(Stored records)
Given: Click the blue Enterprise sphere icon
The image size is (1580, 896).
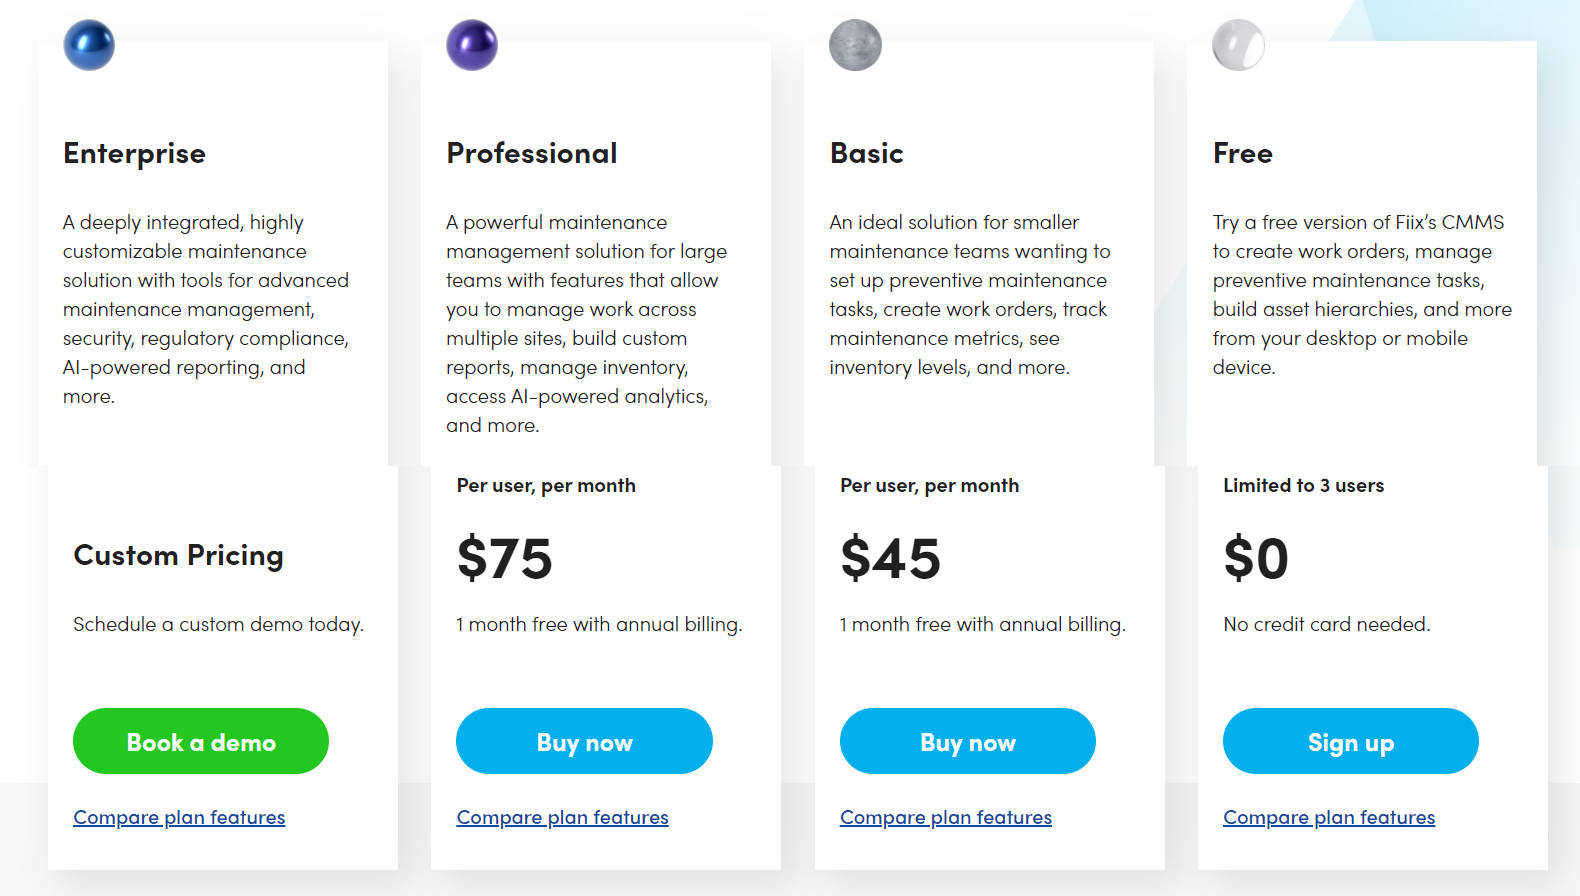Looking at the screenshot, I should (x=88, y=45).
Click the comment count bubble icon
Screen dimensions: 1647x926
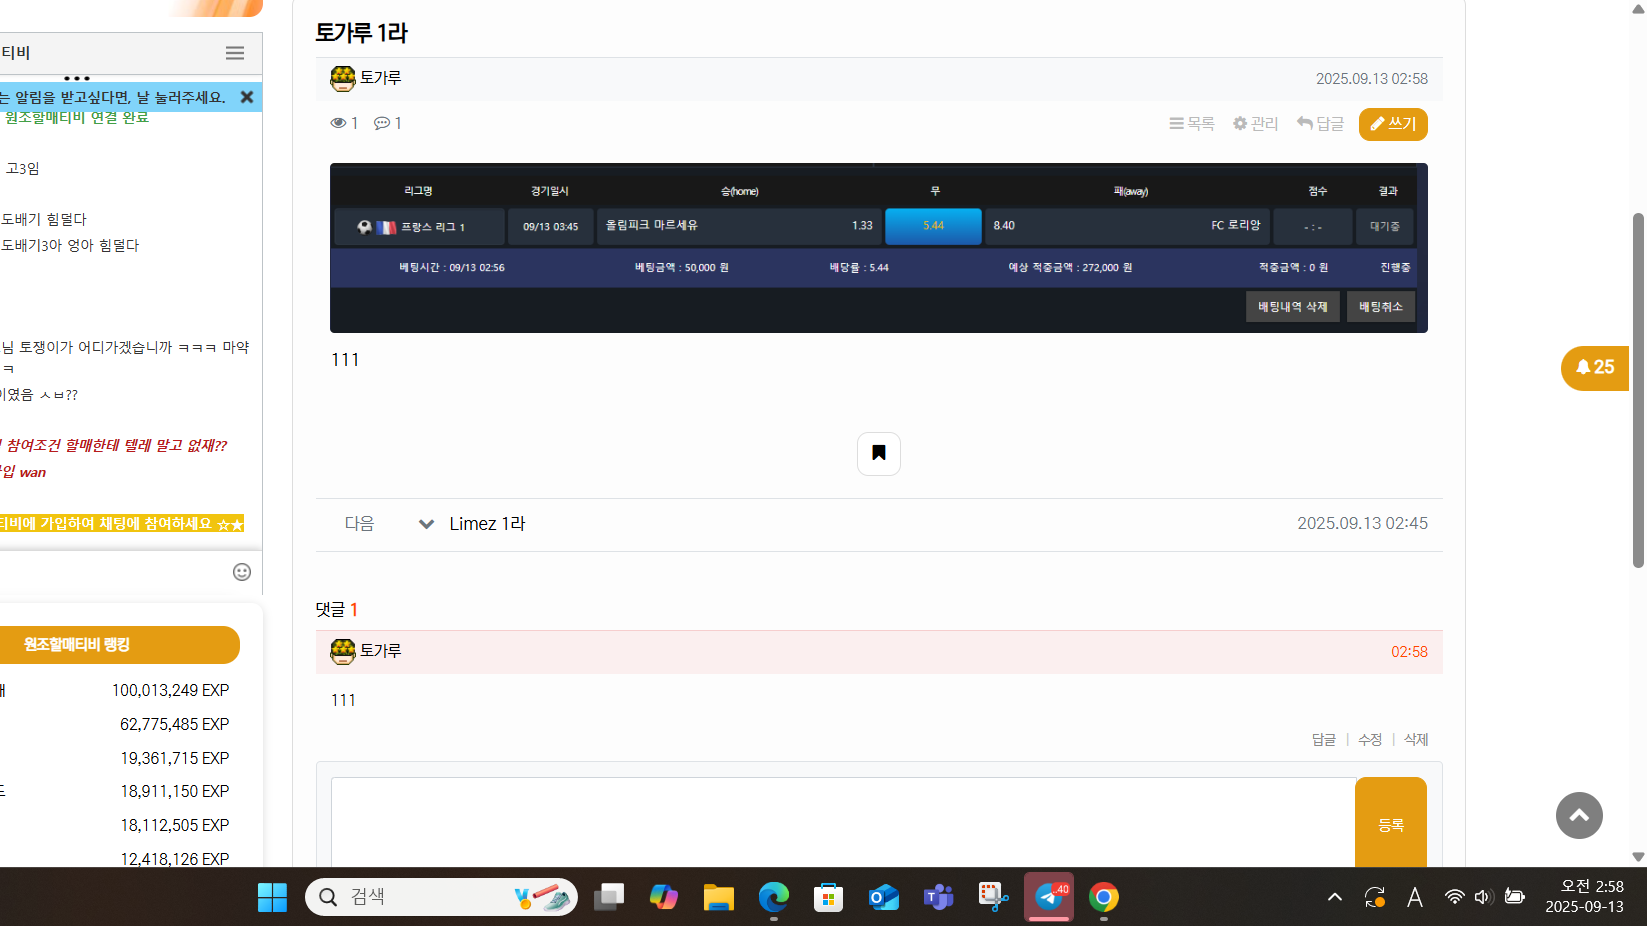point(382,123)
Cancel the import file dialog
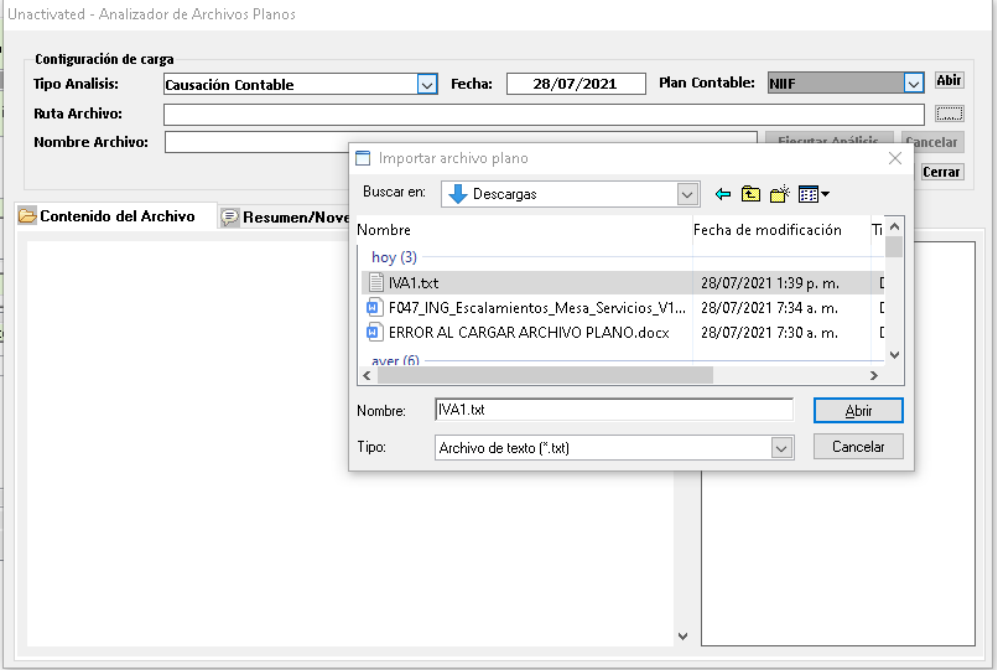The width and height of the screenshot is (997, 670). click(x=858, y=447)
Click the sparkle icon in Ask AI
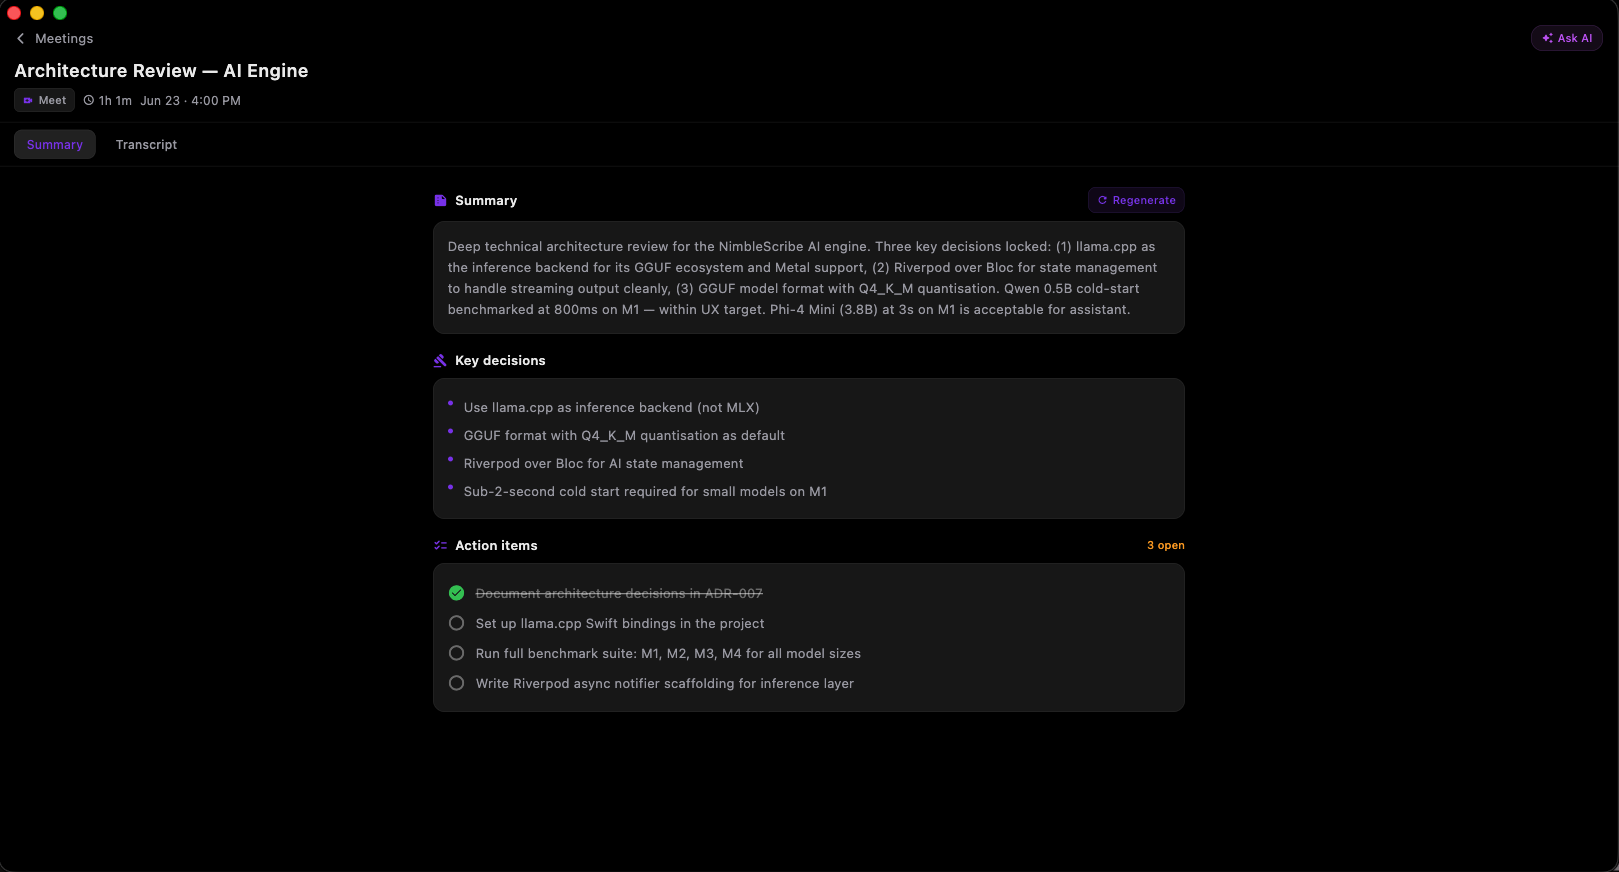The image size is (1619, 872). (1547, 38)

* [REQUIREMENT] Please reproduce the lines above from the one containing "The image size is (1580, 896)." through the final line, exactly and inclusively, leaving out each picture.

* [FINAL ANSWER]
The image size is (1580, 896).
Looking at the screenshot, I should (x=88, y=45).
Click the comment count bubble icon
Screen dimensions: 1647x926
point(382,123)
Cancel the import file dialog
The width and height of the screenshot is (997, 670). click(x=858, y=447)
Click the sparkle icon in Ask AI
The image size is (1619, 872). (1547, 38)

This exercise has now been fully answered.